MOF-16, in particular, exhibits enhanced CO2 capture capabilities due to the role of open metal site (OMS) defects. These defects create active sites that facilitate CO2 adsorption, but their impact on framework porosity, geometry, and CO2 diffusion remains underexplored. Comprehensive studies are essential to understand these aspects and maximize the potential of OMS defects.
Since their discovery in the late 1990s, MOFs have been evaluated for carbon capture based on parameters like CO2 selectivity, storage capacity, adsorption/desorption kinetics, stability through cycles, and enthalpy of CO2 adsorption. MOFs can be customized with features like OMS, polar functional groups, tunable pore sizes, framework flexibility, and Lewis basic sites. These properties enable multiple interactions with CO2, leading to high adsorption capacity while suppressing competing gases such as N2, CH4, and H2O.
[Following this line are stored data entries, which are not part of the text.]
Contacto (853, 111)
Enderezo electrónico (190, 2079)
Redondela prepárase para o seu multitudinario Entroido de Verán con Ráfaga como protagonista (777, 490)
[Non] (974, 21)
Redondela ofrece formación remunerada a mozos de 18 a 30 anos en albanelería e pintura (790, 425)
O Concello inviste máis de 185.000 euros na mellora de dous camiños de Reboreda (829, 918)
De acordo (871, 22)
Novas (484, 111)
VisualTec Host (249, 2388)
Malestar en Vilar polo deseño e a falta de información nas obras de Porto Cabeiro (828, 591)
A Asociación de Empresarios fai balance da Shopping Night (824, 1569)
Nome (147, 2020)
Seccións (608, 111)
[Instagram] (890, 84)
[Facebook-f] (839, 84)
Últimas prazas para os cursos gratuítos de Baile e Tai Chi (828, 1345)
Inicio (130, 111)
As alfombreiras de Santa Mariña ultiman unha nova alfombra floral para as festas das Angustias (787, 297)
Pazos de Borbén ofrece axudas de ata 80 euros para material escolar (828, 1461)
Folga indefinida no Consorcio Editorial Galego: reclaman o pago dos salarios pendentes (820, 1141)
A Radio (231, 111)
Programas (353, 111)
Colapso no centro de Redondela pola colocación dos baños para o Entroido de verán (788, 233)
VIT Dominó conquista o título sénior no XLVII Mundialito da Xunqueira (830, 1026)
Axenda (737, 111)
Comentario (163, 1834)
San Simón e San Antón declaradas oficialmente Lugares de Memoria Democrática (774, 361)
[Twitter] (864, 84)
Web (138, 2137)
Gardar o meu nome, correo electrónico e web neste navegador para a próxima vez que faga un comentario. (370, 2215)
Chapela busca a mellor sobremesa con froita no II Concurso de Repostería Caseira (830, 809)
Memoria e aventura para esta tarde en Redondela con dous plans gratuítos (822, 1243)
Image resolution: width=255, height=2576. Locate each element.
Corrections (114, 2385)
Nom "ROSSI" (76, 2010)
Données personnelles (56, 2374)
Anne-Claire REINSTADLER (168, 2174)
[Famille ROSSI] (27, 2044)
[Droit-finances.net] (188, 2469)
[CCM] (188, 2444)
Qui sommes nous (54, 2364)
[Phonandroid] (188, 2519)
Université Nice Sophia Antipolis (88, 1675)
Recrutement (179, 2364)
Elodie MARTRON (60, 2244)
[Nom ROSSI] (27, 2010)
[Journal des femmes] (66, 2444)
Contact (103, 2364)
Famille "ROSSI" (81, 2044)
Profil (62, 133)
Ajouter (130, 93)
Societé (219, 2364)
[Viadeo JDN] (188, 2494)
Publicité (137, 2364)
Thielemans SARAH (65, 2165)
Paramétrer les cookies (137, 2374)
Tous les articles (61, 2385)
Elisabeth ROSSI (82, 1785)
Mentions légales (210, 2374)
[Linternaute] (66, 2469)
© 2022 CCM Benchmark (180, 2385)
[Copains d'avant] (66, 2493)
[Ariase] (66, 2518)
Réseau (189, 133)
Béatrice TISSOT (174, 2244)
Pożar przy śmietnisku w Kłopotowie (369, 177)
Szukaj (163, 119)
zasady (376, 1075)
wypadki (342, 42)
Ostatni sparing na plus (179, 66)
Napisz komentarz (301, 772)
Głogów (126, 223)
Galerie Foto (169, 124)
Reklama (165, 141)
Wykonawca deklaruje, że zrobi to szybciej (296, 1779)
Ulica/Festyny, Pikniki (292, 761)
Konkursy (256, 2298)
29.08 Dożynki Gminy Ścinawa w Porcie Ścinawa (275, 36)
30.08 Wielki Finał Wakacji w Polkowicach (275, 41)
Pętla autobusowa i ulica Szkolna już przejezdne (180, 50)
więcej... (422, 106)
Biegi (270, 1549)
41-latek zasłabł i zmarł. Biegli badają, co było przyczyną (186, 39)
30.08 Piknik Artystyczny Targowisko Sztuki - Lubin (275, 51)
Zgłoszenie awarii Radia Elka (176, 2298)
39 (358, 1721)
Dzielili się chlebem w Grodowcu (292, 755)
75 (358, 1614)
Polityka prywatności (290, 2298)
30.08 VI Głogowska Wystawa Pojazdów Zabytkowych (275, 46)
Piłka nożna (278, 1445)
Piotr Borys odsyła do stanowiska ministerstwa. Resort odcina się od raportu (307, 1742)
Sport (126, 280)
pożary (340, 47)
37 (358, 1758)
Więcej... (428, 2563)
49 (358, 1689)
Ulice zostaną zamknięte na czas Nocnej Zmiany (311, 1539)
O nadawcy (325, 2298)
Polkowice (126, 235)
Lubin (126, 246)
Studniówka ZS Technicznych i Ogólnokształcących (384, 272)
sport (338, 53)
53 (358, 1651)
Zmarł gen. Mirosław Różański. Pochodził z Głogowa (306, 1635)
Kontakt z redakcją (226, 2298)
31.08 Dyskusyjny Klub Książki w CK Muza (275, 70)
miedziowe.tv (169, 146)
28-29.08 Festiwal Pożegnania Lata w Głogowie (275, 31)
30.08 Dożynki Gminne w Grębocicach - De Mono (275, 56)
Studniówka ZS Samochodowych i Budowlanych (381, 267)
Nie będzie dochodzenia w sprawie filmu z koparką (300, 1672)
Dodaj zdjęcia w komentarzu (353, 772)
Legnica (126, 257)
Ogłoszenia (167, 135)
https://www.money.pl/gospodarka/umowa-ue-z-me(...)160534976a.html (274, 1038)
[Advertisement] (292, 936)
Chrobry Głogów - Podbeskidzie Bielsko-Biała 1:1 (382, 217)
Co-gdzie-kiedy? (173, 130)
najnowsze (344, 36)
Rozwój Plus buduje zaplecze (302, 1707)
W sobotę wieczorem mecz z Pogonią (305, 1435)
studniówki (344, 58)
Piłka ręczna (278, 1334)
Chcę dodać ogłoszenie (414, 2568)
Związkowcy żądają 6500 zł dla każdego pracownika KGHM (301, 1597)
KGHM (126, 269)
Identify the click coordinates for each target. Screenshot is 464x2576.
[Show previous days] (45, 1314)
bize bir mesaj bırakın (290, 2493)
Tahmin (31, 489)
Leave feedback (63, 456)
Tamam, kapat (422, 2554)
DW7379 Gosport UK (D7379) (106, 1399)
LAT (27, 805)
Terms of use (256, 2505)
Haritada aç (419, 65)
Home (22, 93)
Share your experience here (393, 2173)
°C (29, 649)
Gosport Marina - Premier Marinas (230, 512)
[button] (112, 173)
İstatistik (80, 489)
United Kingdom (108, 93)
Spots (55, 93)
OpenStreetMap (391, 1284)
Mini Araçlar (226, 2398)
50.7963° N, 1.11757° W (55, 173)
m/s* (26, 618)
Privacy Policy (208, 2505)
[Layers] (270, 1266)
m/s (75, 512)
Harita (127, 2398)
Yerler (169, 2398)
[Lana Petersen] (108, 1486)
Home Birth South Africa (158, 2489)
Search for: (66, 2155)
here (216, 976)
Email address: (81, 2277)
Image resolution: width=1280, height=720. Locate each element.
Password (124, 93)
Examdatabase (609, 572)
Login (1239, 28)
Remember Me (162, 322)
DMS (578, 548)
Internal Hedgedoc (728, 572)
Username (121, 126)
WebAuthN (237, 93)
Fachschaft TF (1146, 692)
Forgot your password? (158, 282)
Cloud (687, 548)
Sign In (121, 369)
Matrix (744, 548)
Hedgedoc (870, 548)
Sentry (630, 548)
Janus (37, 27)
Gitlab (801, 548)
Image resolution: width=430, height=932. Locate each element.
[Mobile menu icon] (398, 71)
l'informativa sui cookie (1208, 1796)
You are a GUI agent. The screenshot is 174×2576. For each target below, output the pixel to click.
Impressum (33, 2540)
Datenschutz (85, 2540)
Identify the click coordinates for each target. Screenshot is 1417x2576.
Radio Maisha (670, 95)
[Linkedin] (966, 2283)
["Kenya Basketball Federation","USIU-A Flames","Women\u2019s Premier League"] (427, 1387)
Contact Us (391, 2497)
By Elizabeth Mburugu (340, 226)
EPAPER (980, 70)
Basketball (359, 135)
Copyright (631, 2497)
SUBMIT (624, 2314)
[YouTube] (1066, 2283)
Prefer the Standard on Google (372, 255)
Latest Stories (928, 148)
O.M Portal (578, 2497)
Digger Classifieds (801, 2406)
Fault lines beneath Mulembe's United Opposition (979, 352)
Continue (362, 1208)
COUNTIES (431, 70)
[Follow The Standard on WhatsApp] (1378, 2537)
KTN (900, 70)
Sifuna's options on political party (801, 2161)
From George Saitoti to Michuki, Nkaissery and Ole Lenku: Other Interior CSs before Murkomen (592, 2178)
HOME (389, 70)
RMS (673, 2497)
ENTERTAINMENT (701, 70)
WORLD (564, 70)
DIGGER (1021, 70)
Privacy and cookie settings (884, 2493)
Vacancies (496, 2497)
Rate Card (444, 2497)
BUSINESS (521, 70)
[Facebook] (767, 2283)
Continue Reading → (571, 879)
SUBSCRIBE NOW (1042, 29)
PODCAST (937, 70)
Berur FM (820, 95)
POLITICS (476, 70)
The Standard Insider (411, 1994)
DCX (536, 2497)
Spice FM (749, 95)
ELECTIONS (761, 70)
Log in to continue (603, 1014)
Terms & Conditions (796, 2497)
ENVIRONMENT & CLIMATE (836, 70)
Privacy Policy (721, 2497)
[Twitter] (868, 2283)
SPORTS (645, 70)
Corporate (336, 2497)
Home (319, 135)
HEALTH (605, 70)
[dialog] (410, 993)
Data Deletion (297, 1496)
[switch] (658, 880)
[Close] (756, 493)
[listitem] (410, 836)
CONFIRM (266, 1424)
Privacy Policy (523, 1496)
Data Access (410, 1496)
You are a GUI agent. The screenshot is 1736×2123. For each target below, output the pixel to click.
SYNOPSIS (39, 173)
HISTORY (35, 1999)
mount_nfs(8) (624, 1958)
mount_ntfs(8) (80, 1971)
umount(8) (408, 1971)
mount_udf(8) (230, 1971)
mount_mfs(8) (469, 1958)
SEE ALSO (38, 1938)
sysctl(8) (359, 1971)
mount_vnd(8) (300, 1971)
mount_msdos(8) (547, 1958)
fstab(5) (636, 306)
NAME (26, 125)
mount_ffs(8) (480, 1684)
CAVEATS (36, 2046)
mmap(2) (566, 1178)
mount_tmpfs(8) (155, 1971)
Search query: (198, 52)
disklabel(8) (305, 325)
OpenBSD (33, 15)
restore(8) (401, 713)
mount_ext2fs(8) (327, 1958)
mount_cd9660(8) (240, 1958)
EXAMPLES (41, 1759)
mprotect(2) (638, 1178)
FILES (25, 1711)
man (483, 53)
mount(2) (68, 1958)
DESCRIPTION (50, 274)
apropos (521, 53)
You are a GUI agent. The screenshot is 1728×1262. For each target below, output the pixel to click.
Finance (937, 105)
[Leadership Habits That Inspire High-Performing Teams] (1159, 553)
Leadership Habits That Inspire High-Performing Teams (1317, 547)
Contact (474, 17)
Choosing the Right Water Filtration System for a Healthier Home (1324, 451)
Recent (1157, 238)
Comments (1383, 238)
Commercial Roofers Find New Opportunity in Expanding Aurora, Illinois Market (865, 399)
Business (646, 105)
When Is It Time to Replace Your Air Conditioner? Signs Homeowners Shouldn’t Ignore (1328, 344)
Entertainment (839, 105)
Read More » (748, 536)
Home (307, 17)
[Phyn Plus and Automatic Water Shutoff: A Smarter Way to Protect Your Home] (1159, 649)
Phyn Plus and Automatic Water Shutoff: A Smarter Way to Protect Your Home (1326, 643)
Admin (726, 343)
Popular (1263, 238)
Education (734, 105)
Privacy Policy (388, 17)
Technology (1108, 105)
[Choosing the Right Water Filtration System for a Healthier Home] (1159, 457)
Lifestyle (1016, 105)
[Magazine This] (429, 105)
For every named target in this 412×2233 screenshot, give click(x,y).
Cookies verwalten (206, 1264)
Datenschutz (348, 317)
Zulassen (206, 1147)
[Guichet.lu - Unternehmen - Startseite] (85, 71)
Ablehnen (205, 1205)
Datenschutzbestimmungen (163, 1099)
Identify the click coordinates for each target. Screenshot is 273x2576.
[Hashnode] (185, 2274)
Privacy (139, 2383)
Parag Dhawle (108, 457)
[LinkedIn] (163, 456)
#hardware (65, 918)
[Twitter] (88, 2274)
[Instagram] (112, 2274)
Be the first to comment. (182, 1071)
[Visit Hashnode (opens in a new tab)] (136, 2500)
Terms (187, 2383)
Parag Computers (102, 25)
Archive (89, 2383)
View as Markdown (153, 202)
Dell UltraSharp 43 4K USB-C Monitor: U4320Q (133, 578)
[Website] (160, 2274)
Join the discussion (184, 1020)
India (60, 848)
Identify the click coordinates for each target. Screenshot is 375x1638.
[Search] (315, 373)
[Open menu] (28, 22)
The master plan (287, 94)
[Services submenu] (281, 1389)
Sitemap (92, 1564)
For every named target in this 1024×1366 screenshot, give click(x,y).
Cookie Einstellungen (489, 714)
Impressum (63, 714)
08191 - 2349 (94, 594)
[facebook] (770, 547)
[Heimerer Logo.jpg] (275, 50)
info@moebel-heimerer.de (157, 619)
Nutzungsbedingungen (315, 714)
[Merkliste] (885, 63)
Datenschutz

This study aims to use Density Functional Theory (DFT) simulations to examine the formation energies of OMS defects in MOF-16. Preliminary findings suggest that introducing OMS defects improves CO2 adsorption capacity. The study will further analyze the effects of OMS on framework structure, CO2 diffusion, and porosity, offering insights to optimize MOF-16 for carbon capture.
This exploration highlights the importance of MOFs and OMS defects in advancing carbon capture technologies to address rising atmospheric CO2 levels and mitigate climate change.